수행할 과제 -
아래 자료의 모든 줄을 다시 적되, "screenshot" 표현이 나오는 곳마다 "screen capture"(으)로 바꾸고 나머지는 그대로 두세요. 그림은 답에서 빼 주세요.

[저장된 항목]
================================
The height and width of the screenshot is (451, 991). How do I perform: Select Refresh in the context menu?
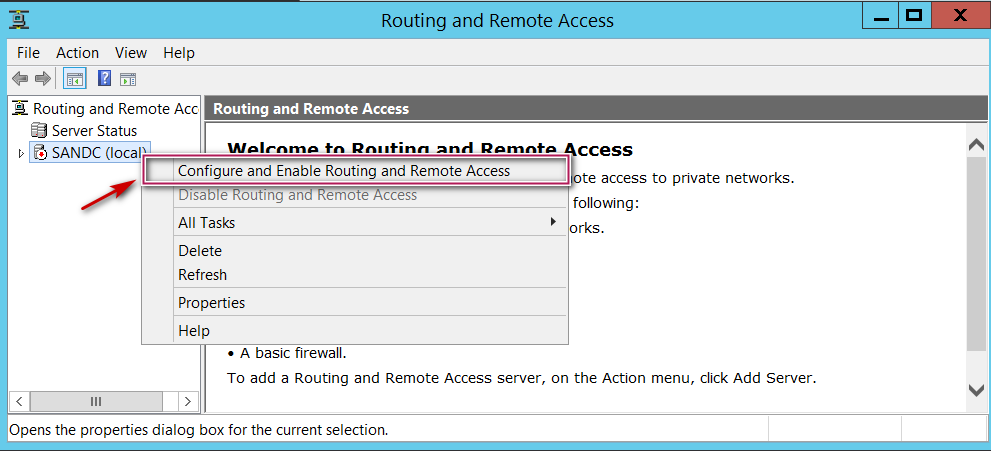point(202,275)
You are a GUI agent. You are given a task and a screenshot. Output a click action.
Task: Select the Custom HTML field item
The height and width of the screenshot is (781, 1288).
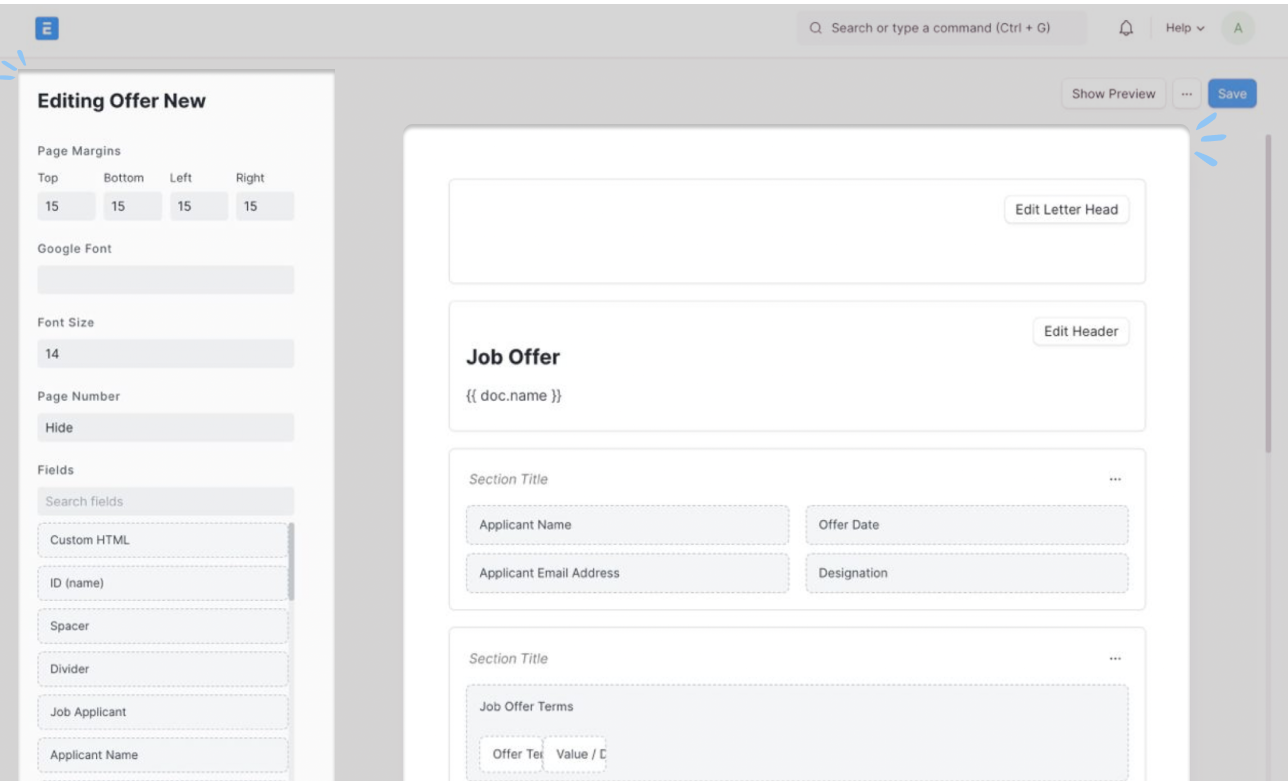(x=163, y=540)
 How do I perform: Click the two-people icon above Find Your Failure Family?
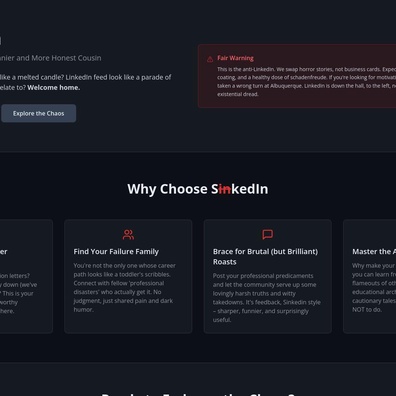128,235
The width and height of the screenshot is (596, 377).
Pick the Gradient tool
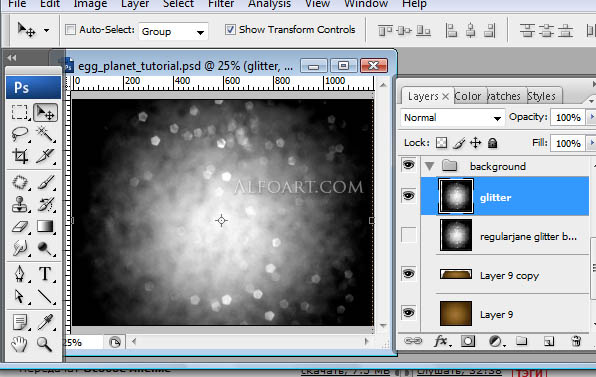coord(46,227)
================================
완성된 과제 -
The height and width of the screen capture is (451, 991). How do I perform: Select Refresh in the context menu?
point(202,275)
You are a GUI agent. You are given a task and a screen capture. Output a click action.
Task: Select the Custom HTML field item
The height and width of the screen capture is (781, 1288).
(x=163, y=540)
 How do I perform: Click the two-people icon above Find Your Failure Family?
128,235
The width and height of the screen capture is (596, 377).
Pick the Gradient tool
coord(46,227)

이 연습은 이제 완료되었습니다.